El candor deslumbrante de sus vestidos hablan por si mismos de su gloria. Las figuras de Moisés y Elías conversando con Él, indican que la ley y las profecías se cumplen, siendo el Mesías esperado que colma todas las promesas y esperanzas al tiempo que el testimonio del propio Dios confirma y culmina la revelación: Es su Hijo amado (Mc. 1, 11. 12,6).
Todo esto es un significado de que la peregrinación continuaba y el camino volvía a oscurecerse para los discípulos. No obstante el recorrido ya no resultaba tan penoso al no olvidar ese destello de luz que habían recibido en la cima del monte y que les invitaba a escuchar al Maestro, aún cuando sus palabras sonaran a cruz y a sufrimiento.
A esta experiencia singular le sigue la imposición de silencio por parte de Jesús con un límite determinado: la Resurrección del Hijo del Hombre. La razón parece evidente. Solo a la luz de la resurrección será posible comprender la transfiguración en todo su alcance.
Y estoy convencido de que también ahora Jesús nos llama para ir con El al Tabor y allí en la altura, entablar un diálogo con los grandes orantes de la historia, Moisés y Elías; un diálogo en el que debemos encontrar nuestra iluminación, nuestro aliento y la fuerza para afrontar los retos de nuestra existencia cotidiana; porque es ahí en el diálogo con el Señor, donde descubrimos el sentido último de cuanto vivimos y somos.
Pero no podemos quedarnos siempre en el Tabor, hemos de bajar, hemos de afrontar la vida con los demás, hemos de transformar nuestra condición humana sin separarnos de los otros; hemos de entregar el amor sin esperar nada a cambio.
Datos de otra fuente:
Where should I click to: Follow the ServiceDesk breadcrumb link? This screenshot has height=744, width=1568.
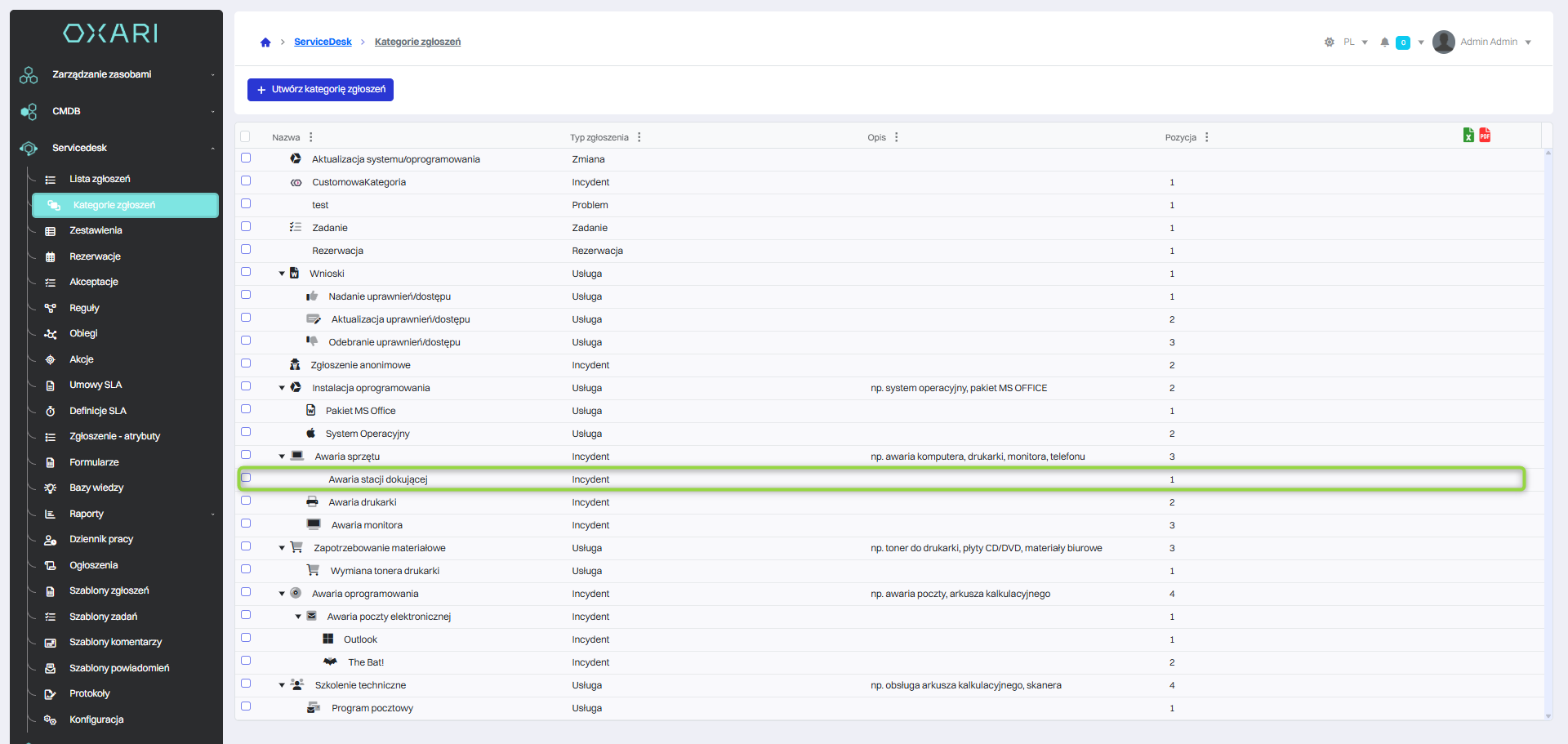[323, 42]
Los apóstoles guardaron el secreto y nosotros también en “secreto” hemos de trabajar con Jesús para vivir y resucitar con El; si no que sentido o finalidad tendría la “travesía” de nuestra vida por este mundo en el seguimiento de Cristo, en medio de pruebas y tentaciones.
Es cierto que los cristianos vivimos momentos de oscuridad, de incertidumbre, de incomprensión. Necesitamos un Tabor para escuchar la Palabra de Dios que nos hable directamente a nuestros corazones, porque ésta es la historia del amor de Dios hecha verdad y vida y porque sabemos que sino oramos, difícilmente podremos renovar nuestro compromiso con el Evangelio.
Así las cosas cabría preguntarnos si ponemos más el acento en el desierto-tentación o en el Tabor-elevación. Si cuidamos nuestro proceso orante, de escucha; si luchamos por sacar la oración de la monotonía o si de verdad nos preocupamos por entender los signos de cercanía de aquellas personas que llegan a nuestra vida.
Por todo ello, hemos de meditar sobre cuánto nos queda a los seguidores de Jesús para seguirle y transformar nuestras vidas, aquí en nuestro pequeño mundo; junto a los que sufren, junto a los millones de hermanos que mueren de hambre y de enfermedad en países del mal llamado “tercer mundo”; junto a los que son asesinados vilmente; junto a los deprimidos, marginados, enfermos de sida, junto a…tantas necesidades humanas.